Außerdem kamen die Forscher einem zweiten Effekt auf die Spur: Je stärker das Gehirn einer Person auf den Herzschlag reagiere, desto unwahrscheinlicher sei es, dass sie den äußeren Reiz wahrnehme. Die Aufmerksamkeit von äußeren Signalen scheine sich auf innere zu verschieben, beschreibt Esra Al, Erstautorin der Studie. Reagiere das Gehirn stark auf den Herzschlag, dann befinde es sich in einem Zustand, in dem die Aufmerksamkeit auf Informationen aus Körper und Organen konzentriere. Äußere Einflüsse seien ausgeblendet.

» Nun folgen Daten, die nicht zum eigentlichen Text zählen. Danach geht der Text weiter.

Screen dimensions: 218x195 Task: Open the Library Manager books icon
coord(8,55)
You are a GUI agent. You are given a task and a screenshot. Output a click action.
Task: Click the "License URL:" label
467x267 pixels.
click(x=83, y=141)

Erklärung für gleichzeitige Erkrankungen

Medizinisch relevant seien die Ergebnisse zudem, weil sie sowohl den Zusammenhang von Herz- und Hirnfunktion bei Gesunden als auch bei Erkrankungen dieser Organe erkläre. Das könnte die Ursache dafür sein, dass Menschen nach einem Schlaganfall oft auch am Herzen erkranken oder Menschen mit Herzerkrankungen in ihren kognitiven Fähigkeiten ebenso eingeschränkt seien.

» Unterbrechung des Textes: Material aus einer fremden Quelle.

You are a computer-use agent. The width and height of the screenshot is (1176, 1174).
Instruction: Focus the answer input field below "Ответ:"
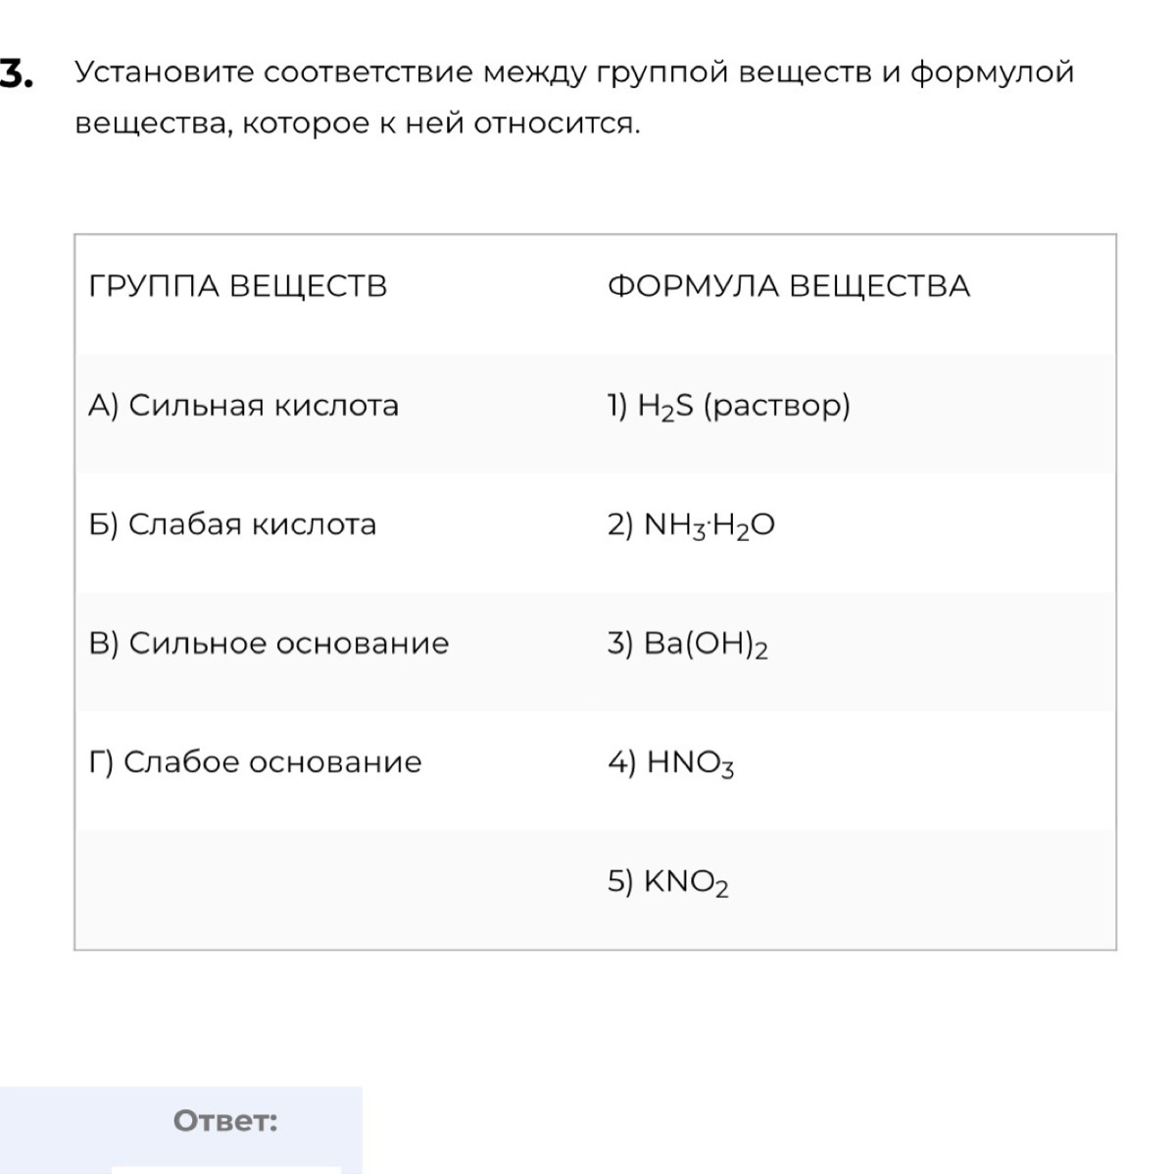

Bei der Studie setzten die Forscher schwache elektrische Signale ein, die den Studienteilnehmern über Elektroden am Finger gegeben wurden. Gleichzeitig wurde die Hirnaktivität der Teilnehmer mittels EEG und die Herzaktivität durch EKG erfasst.

 

Literatur:

Esra Al, Fivos Iliopoulos, Norman Forschack, et al.: Heart–brain interactions shape somatosensory perception and evoked potentials. PNAS (2020), DOI: doi.org/10.1073/pnas.1915629117.